# Topic Modeling

A Topic Modeling algorithm ends up with each topic consisting of a collection of terms in different proportions given by P(topic|term), and each document is a collection of topics in different proportions given by P(doc|topic). Topic modeling is an unsupervised algorithm. There are various algorithms available in gensim, as listed below:

* LSI (Latent Semantic Indexing)
* HDP (Hierarchical Dirichlet Process)
* LDA (Latent Dirichlet Allocation)
* Mallet wrapper

Of these, HDP can work out the optimum number of topics, so we use that here.

We use topic modeling as a dimensionality reduction technique, whereby each document moves from being a vector of tokens (vocabulary words and n-grams) to being a smaller, hopefully denser, vector of topics. Collection of document topic vectors is a matrix, which can be used to generate a document-document similarity matrix.

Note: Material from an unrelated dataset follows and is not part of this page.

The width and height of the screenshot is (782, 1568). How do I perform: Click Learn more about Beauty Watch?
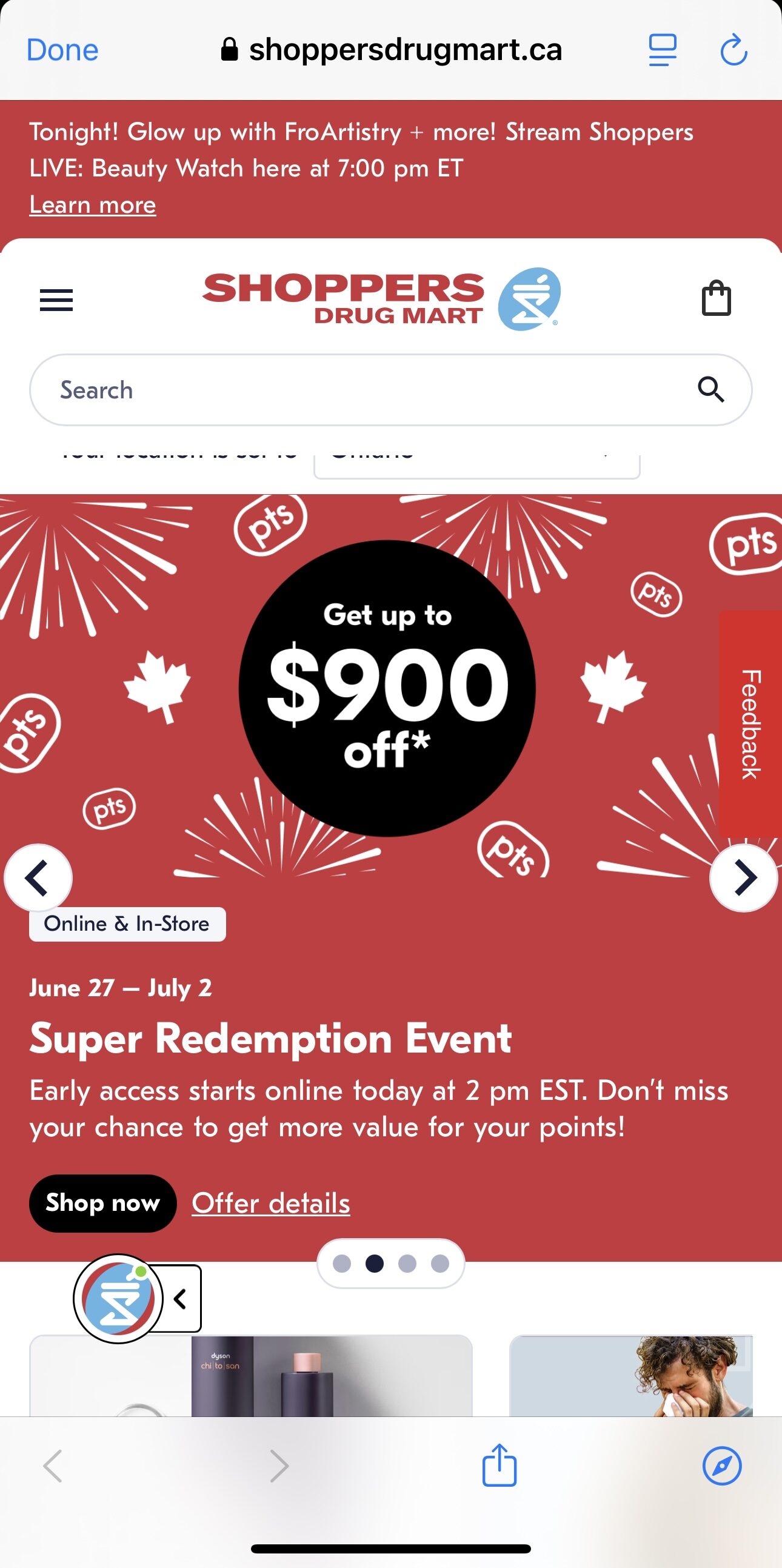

Topic Modeling code is adapted from this [gensim example notebook](https://markroxor.github.io/gensim/static/notebooks/gensim_news_classification.html), as well as the [HDP Documentation Page](https://radimrehurek.com/gensim/models/hdpmodel.html).

In [1]:
import ahocorasick
import gensim
import nltk
import numpy as np
import os
import pickle
import re
import spacy
import string

In [2]:
DATA_DIR = "../data"
MODEL_DIR = "../models"

CURATED_KEYWORDS = os.path.join(DATA_DIR, "raw_keywords.txt")
KEYWORD_MAPPING_FILES = [
    os.path.join(DATA_DIR, "keyword_neardup_mappings.tsv"),
    os.path.join(DATA_DIR, "keyword_dedupe_mappings.tsv")
]

CUSTOM_STOPWORDS = os.path.join(DATA_DIR, "stopwords.txt")

TEXTFILES_DIR = os.path.join(DATA_DIR, "textfiles")
TEXTFILES_PREPROC = os.path.join(DATA_DIR, "textfiles_preproc.txt")

HDP_MODEL = os.path.join(MODEL_DIR, "hdp_model.gensim")

TOPIC_SIMS = os.path.join(DATA_DIR, "topic_sims.npy")
TOPIC_LOOKUP = os.path.join(DATA_DIR, "topic_docid2corpus.pkl")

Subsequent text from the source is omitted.